# Metabolomics, antioxidant, and enzyme inhibitory effects of Citrus aurantium fruits

**Authors:** Omayma A. Eldahshan, Salwa Bouabdallah, Rawan M. Abd El-khalek, Mahmoud A. El Hassab, Gokhan Zengin, Ahmed T. Negmeldin, Eman F. Khaleel, Wagdy M. Eldehna, Nada M. Mostafa

PMC · DOI: 10.3389/fchem.2025.1613827 · 2025-06-30

## TL;DR

This study identifies key compounds in bitter orange fruits and leaves and shows their potential as antioxidants and enzyme inhibitors.

## Contribution

First-time GC-MS analysis of Citrus aurantium hexane extracts and their enzyme inhibitory effects confirmed by in silico docking.

## Key findings

- Fruit extract contains nootkatone, decyl anthranilate, neryl acetate, and linalool acetate as major components.
- Leaf extract is rich in lupeol, linalool, friedelan-3-one, and linalool acetate.
- Extracts show strong enzyme inhibitory activity, with lupeol and linalool acetate showing best binding affinities.

## Abstract

The genus Citrus comprises a large number of economically important fruit crops.
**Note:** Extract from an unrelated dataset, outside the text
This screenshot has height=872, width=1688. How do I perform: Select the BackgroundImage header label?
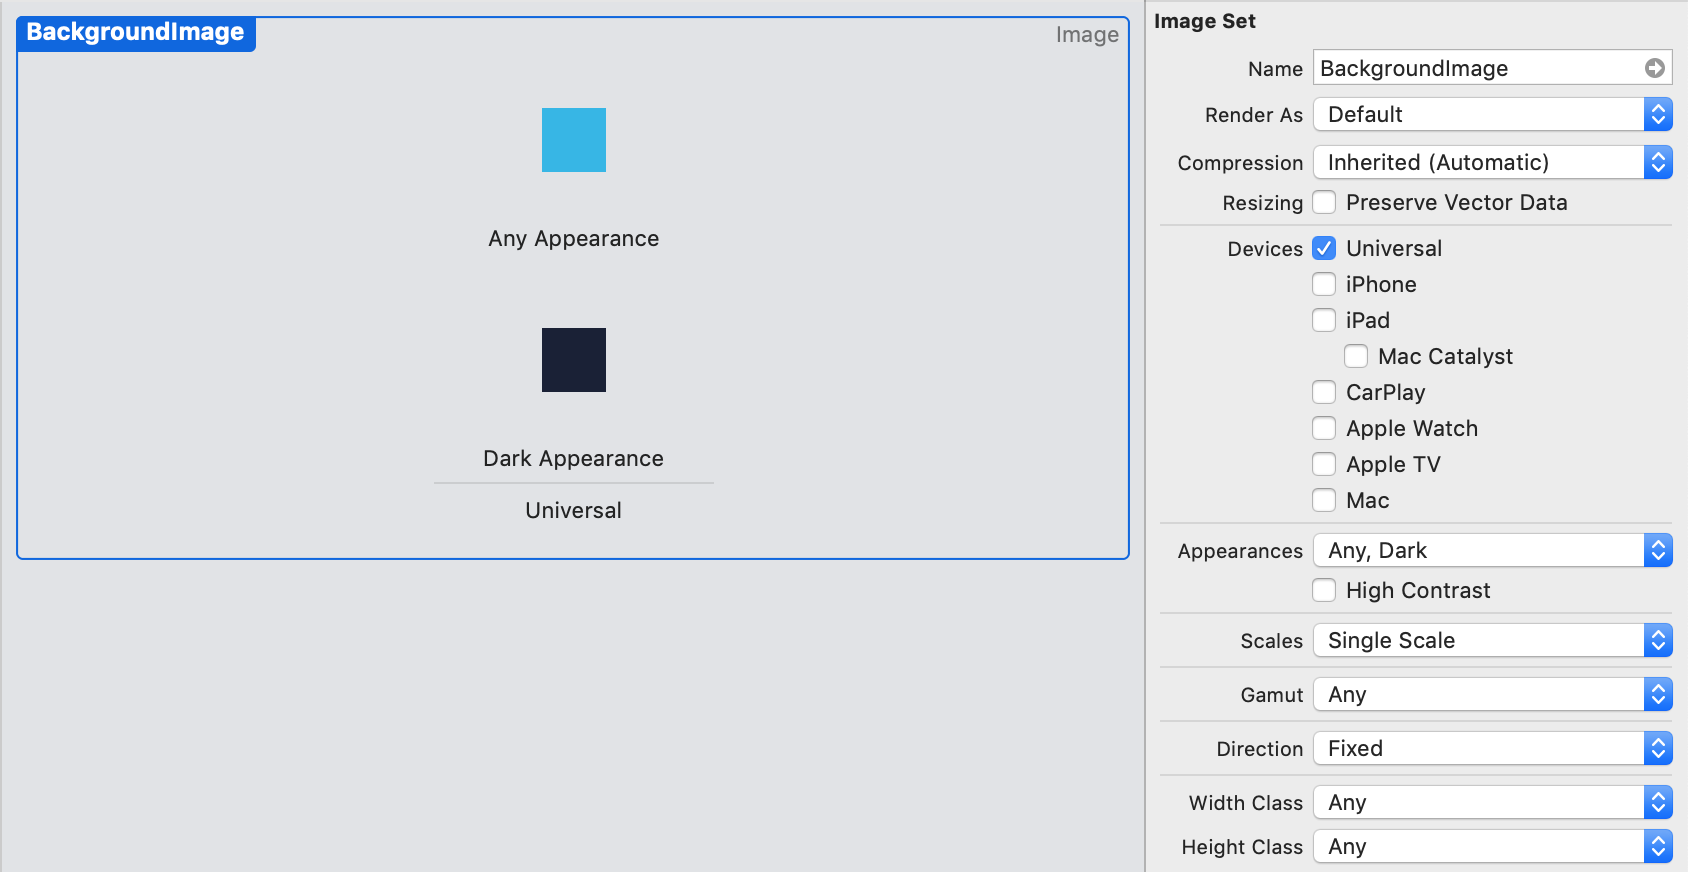pyautogui.click(x=136, y=32)

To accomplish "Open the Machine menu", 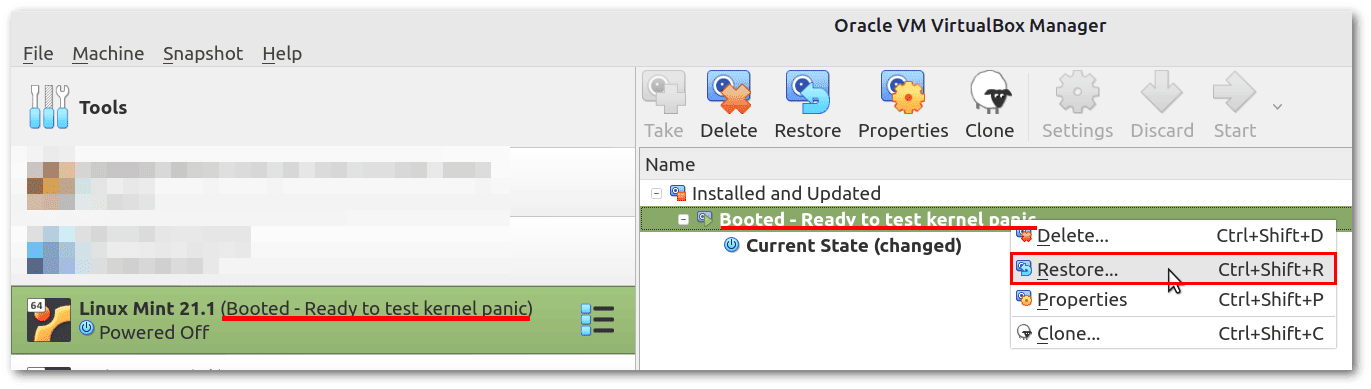I will [108, 53].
They are recognized globally as functional foods and in the food, pharmaceutical, and cosmetic industries.

We present herein the chemical composition of the hexane extracts of Citrus aurantium (bitter orange) fruits and leaves by GC-MS for the first time, in addition to their antioxidant and enzyme inhibitory activities in vitro.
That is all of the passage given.